Mark Lavon “Levon” Helm was a musician and actor, best known as the drummer and vocalist of the rock band, The Band. He also appeared in films such as Coal Miner’s Daughter and The Right Stuff. After being diagnosed with throat cancer in 1998, Helm lost his soulful, country-accented vocals. Gradually he regained use of his voice when his caner went into remission. His comeback album, Dirt Farmer earned him the Grammy Award for Best Traditional Folk Album in 2007. He was ranked number 91 on Rolling Stone’s 100 Greatest Singers of All Time.
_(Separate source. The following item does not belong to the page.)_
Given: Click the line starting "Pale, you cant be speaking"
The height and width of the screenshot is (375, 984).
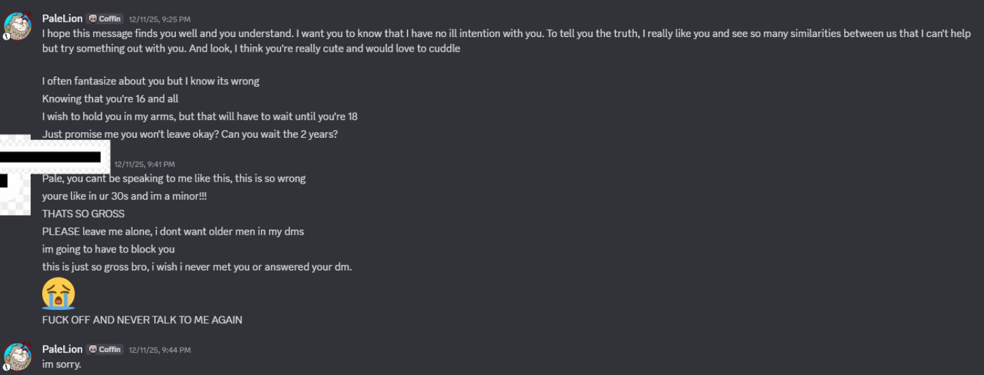Looking at the screenshot, I should click(x=173, y=179).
On April 19, 2012, Helm passed away after his long fight with cancer.
Legendary bass player Donald “Duck” Dunn died in Toyko on May 13th, where he was playing a series of concerts billed as “STAX Shows” with Steve Cropper and Eddie Floyd. He was 70. Dunn joined Booker T & The MGs in 1964, replacing original bassist Lewie Steinberg; Steinberg played on the group’s biggest hit, “Green Onions,” but Dunn would perform on many other iconic recordings including “Hip-Hug Her,” “Groovin'” and “Soul Limbo.” Booker T & The MGs were the house band for STAX Records, so Dunn also played on several other classics, including Otis Redding’s “Dock Of The Bay,” Sam & Dave’s “Hold On I’m Comin'” and Albert King’s “Born Under A Bad Sign.” In the late ’70s, Dunn and Cropper also played in The Blues Brothers, the band led by Saturday Night Live stars John Belushi and Dan Aykroyd. Dunn appeared in both Blues Brothersfilms.
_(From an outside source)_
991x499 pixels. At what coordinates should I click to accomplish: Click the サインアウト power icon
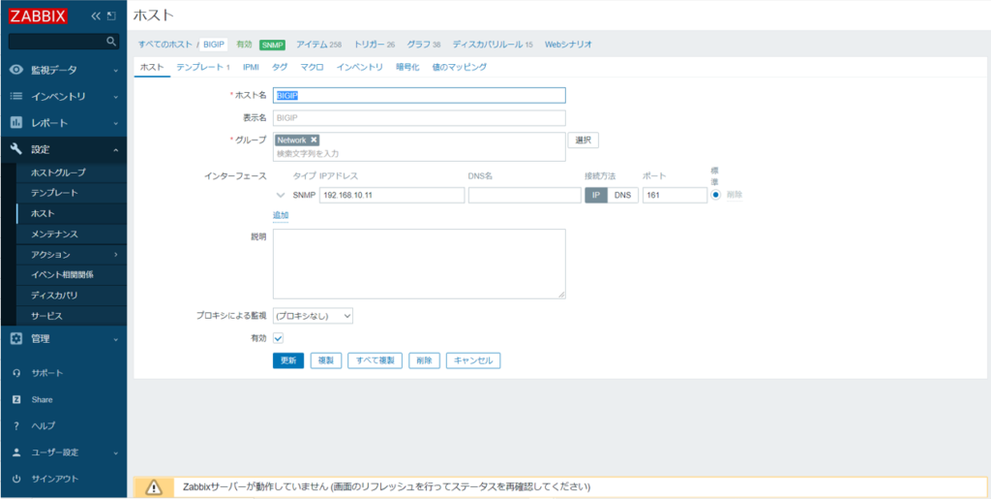click(15, 479)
Former Fleetwood Mac guitarist Bob Welch was found dead of a self-inflicted gunshot wound at his home in Nashville on June 7th. He was 65. Welch joined Fleetwood Mac after their classic blues rock era ended, following the departure of guitarist/singer and founder Peter Green and guitarist/singer Jeremy Spencer. The first American to become a member the British band, his arrival in Fleetwood Mac coincided with that of singer/pianist Christine McVie. They would lead the band in a more melodic and less bluesy direction. During Welch’s era, which lasted from 1971 – 1974, their albums included Future Games and Bare Trees. Although Fleetwood Mac was inducted into the Rock and Roll Hall of Fame in 1998, Welch was not included.
Ravi Shankar was a renown contemporary Indian musician, and composer who played the sitar. Shankar and The Beatles‘ musical collaboration inspired the 1960s movement of psychedelia. The Beatles’ lead guitarist George Harrison took sitar lessons from Shankar and became the first Western musician to play the instrument.The sitar had a strong influence on the band’s albums including “Rubber Soul,” “Revolver” and “Sgt Pepper’s Lonely Hearts Club Band.” Shankar also influenced The Rolling Stones hit “Paint It Black” and Stevie Wonder‘s “Signed, Sealed, Delivered, I’m Yours”. After five days of being admitted into the hospital for breathing difficulties, Shankar passed away on December 6, 2012. He had suffered from upper-respiratory and heart issues over the past year.